Côr Godre'r Aran (English: Choir from the foothills of the Aran mountain) is a Welsh male-voice choir that from Llanuwchllyn, near Bala, North Wales. The choir has in excess of 40 members who represent a spectrum of rural occupations and is unique in that all members are natural Welsh speakers.

History
The choir was formed in 1949 to compete at the National Eisteddfod of Wales in Dolgellau by the late Tom Jones. It was at that time a penillion singing or cerdd dant group of about 20 young men from the village of Llanuwchllyn. The choir soon gained a strong reputation as one of the chief exponents of this traditional Welsh genre. However when Eirian Owen succeeded to the role of musical director, she transformed the choir into a highly professional and disciplined outfit, without losing any of its original spirit.

The choir has travelled extensively since 1969 and has performed in the United States, New Zealand, Portugal, Hong Kong, Singapore, Tazmania, Argentina, Canada on three occasions, and Australia eight times. Their recent overseas trip saw them return to the regions of Patagonia, Argentina for a three-week tour in November and to Switzerland.
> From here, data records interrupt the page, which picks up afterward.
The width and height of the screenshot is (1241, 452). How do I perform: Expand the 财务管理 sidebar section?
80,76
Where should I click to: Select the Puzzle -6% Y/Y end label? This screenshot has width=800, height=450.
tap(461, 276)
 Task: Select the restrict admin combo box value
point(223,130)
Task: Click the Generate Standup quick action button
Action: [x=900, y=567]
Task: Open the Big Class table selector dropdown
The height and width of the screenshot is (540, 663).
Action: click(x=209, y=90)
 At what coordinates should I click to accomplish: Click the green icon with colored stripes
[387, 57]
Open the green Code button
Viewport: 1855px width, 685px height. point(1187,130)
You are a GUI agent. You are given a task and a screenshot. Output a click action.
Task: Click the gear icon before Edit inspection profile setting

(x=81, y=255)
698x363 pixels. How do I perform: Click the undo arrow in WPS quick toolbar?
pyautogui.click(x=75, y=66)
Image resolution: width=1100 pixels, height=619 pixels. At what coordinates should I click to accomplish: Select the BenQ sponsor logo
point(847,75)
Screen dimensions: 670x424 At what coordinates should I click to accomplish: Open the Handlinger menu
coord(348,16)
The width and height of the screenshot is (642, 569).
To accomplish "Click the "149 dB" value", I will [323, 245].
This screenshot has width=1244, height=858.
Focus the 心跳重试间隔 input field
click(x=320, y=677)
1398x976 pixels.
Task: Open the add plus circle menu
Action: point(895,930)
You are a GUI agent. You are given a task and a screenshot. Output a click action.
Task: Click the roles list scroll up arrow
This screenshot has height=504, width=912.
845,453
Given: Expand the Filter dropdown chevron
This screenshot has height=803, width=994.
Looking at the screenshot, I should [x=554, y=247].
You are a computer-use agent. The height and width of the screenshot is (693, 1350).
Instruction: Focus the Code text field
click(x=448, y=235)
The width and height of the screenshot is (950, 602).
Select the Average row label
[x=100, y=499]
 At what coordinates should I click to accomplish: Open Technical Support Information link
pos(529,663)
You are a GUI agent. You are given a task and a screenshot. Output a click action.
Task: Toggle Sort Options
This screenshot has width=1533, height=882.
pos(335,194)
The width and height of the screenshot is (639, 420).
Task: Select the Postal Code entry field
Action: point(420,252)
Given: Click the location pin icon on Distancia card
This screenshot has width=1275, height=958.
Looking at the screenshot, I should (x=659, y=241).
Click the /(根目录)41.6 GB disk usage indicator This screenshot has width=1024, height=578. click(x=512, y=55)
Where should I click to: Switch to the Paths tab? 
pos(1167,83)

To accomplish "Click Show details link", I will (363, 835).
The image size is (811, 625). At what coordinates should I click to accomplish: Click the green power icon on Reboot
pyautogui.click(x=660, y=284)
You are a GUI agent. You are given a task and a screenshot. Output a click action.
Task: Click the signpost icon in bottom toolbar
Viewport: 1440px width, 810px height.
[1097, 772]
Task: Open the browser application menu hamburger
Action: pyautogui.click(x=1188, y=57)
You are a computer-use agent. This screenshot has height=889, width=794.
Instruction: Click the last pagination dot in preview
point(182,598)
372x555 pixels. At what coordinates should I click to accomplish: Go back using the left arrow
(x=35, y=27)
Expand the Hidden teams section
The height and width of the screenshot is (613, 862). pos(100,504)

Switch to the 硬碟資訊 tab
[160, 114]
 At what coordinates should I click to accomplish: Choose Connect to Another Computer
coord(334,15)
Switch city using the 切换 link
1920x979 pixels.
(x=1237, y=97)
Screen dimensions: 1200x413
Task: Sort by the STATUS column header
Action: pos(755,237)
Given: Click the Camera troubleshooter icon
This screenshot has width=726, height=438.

Other short tours have taken the choir to Spain, Switzerland, Ireland, Scotland and the Royal Albert Hall, London; Symphony Hall, Birmingham; The Sage, Gateshead; Brangwyn Hall, Swansea; and St David's Hall, Cardiff.

Their musical director is Eirian Owen, a gifted musician and accompanist who has directed the choir since 1975. She was appointed accompanist of Côr Godre’r Aran in 1970 and subsequently succeeded Tom Jones as musical director. Over the years she has voluntarily devoted hours to the Choir and has been instrumental in developing and directing the choir to its success.

Discography
The choir has recorded 12 times with Welsh record company SAIN including four CD's - Evviva, Cwlwm Aur, Byd o Heddwch and Cofio which was released on the choir's 60th anniversary in 2009.

Awards
Over the years the choir has successfully competed at National and International levels winning the principle awards at the National Eisteddfod of Wales & the Llangollen International Eisteddfod. In 2005, the choir won the BBC Radio Cymru competition for Male Voice choirs.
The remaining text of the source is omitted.